1Then after fourteen years I went up to Jerusalem again with Barnabas, taking Titus along too. 2I went there because of a revelation and presented to them the gospel that I preach among the Gentiles. But I did so only in a private meeting with the influential people, to make sure that I was not running—or had not run—in vain.

After fourteen years, since his conversion, Paul visited Jerusalem (also mentioned in Acts 15:1-4) at the same time when the church and apostles council met to decide that Gentile Christians didn’t need to be circumcised.

The council’s decision did not go as far as to show that the Mosaic institution itself is at an end. The important point here is: The Galatians were Judaizing, not because the Jewish law was imposed by authority of the Church as necessary to Christianity, but because they thought it necessary to be observed by those who aspired to higher perfection (Jamieson, Fausset, and Brown).

Paul came to Jerusalem to meet with the apostles to communicate with them the gospel he preached to the Gentiles. He wanted to make sure this gospel would not be perverted, by the imposing of Mosaic laws upon Gentile Christians, and that would have made all his effort to run about to preach the gospel of Jesus Christ become wasted, and his toiling in vain.

So though the council made a decision to spare the Gentiles from Mosaic law, it did not achieve what was in Paul’s mind concerning the Jewish Christians; the decree did not at all disapprove of their view—that the Jewish law would bring them to a higher state of spiritual perfection (we talked about this “being made perfect” business in the last chapter). We modern Christians fall into a more subtle trap of this legalism, since we don’t have clearly spelled out rules of conducts, we create vague laws that effectively undermine the all-sufficiency of the cross of Christ; or we simply reduce the assurance of salvation to the theoretical, academic realm.

--*--

- LIST OF TASKS
#1 In the commentary on Paul's visit to Jerusalem, who went there with Paul?
#2 List the names that the commentary on Paul's visit to Jerusalem gives in parentheses as the source it cites.

- INFORMATION SUPPLIED
--*--

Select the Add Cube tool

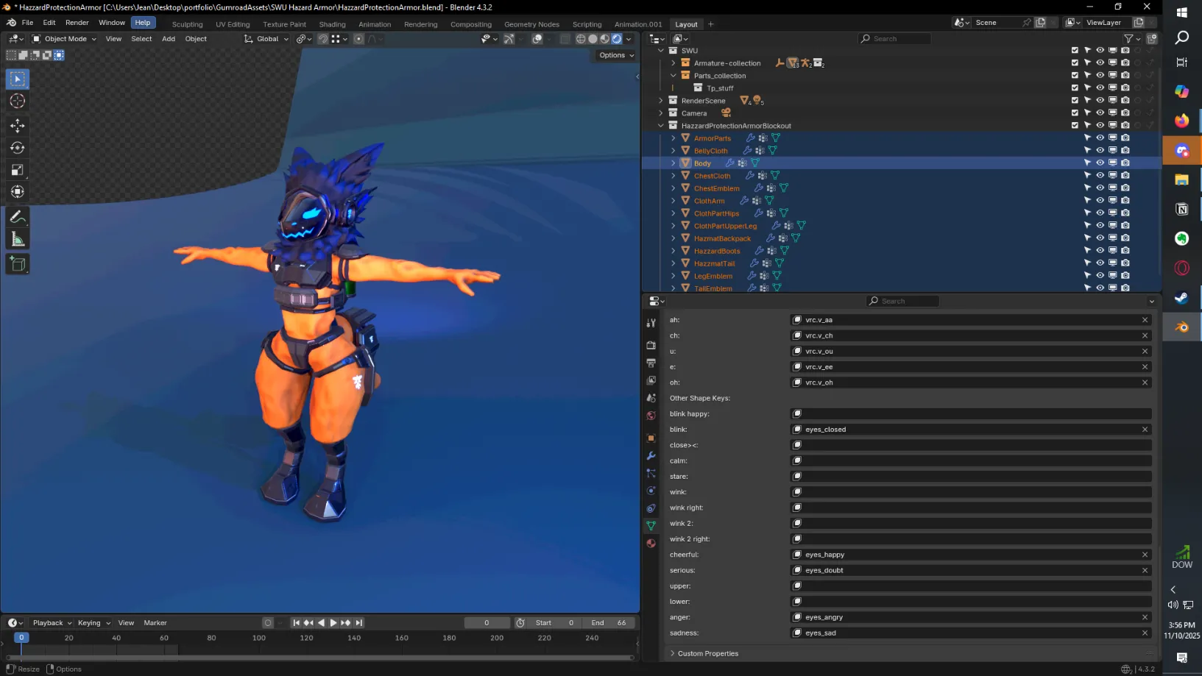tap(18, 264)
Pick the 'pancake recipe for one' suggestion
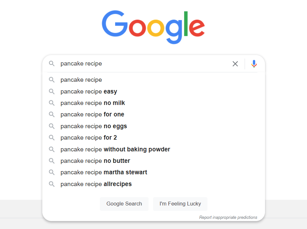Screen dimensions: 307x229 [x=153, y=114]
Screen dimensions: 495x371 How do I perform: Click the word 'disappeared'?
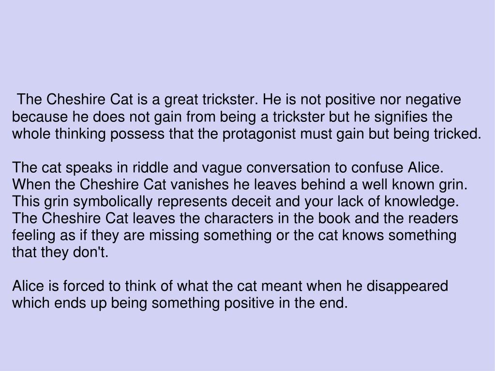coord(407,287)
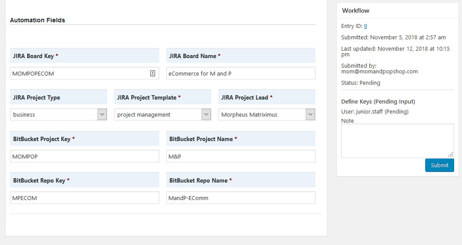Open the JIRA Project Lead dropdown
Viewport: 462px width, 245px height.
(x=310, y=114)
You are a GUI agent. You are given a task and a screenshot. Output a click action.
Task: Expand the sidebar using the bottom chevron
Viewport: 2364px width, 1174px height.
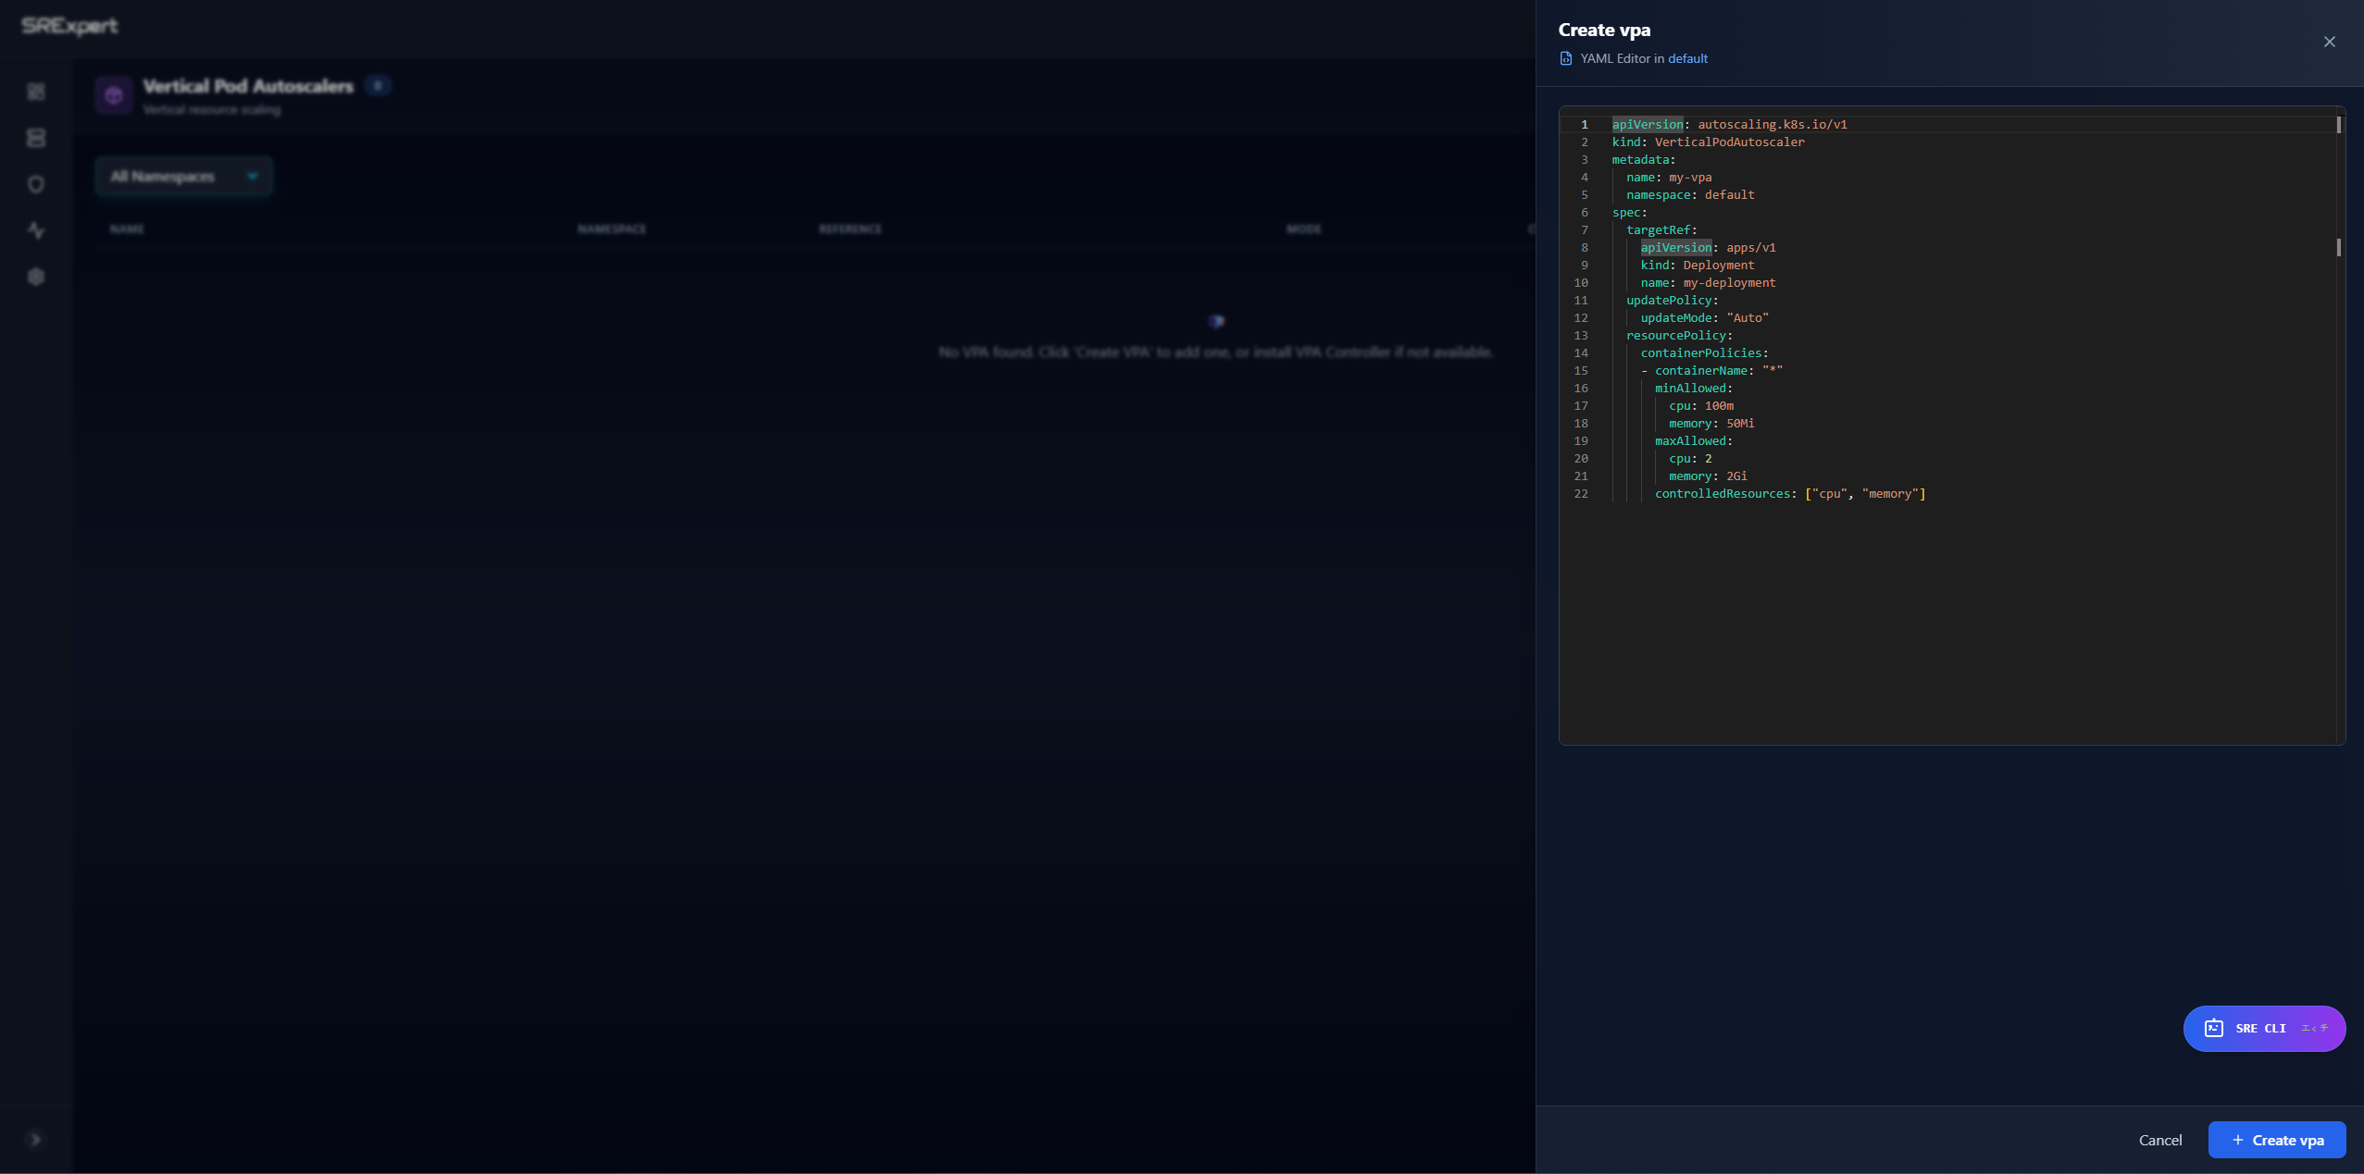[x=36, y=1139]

--*--

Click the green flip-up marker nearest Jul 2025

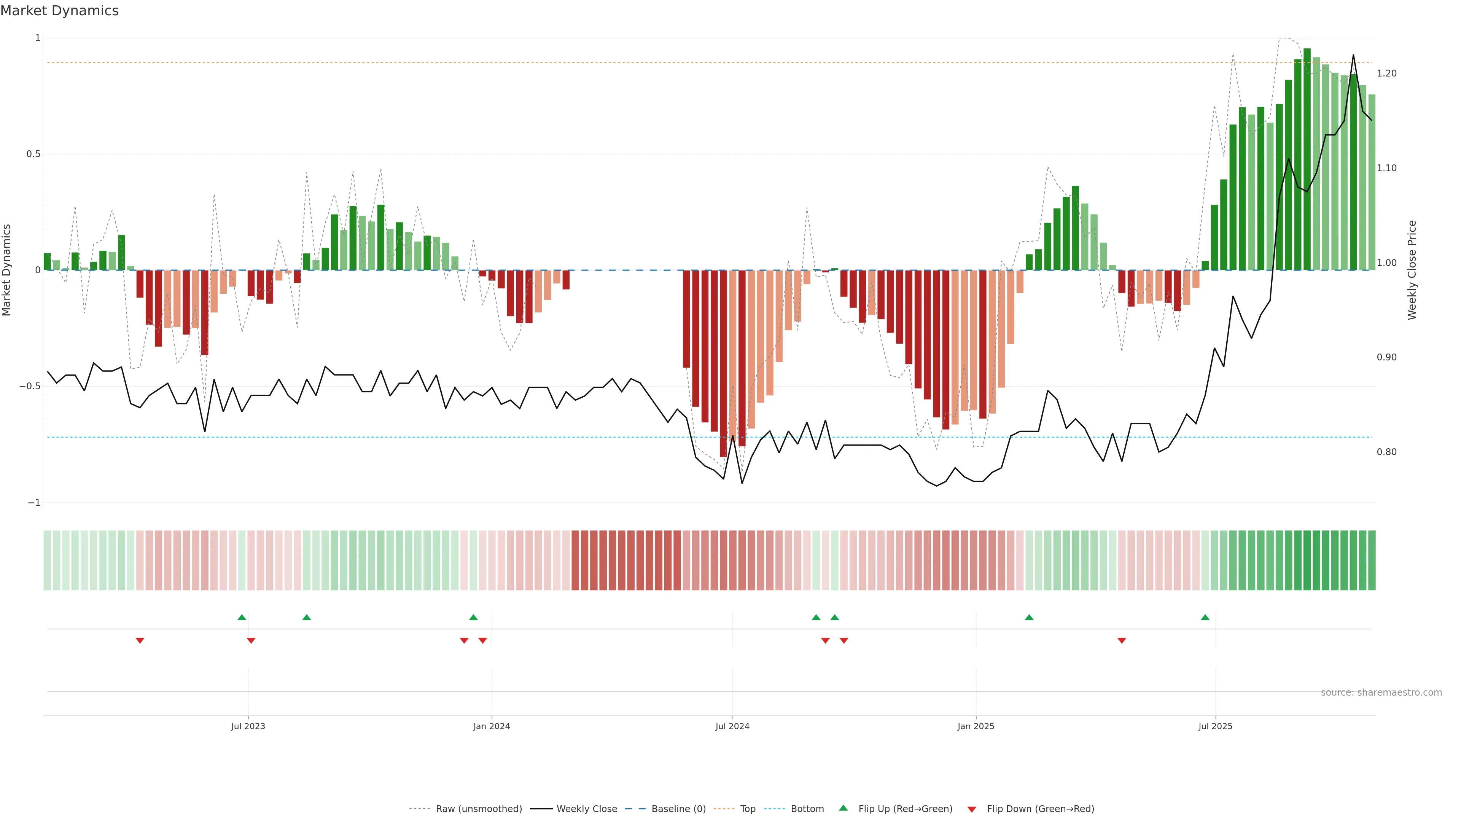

--*--

- ANSWERS TO THE EXERCISE
#1 Barnabas and Titus

#2 Jamieson, Fausset, Brown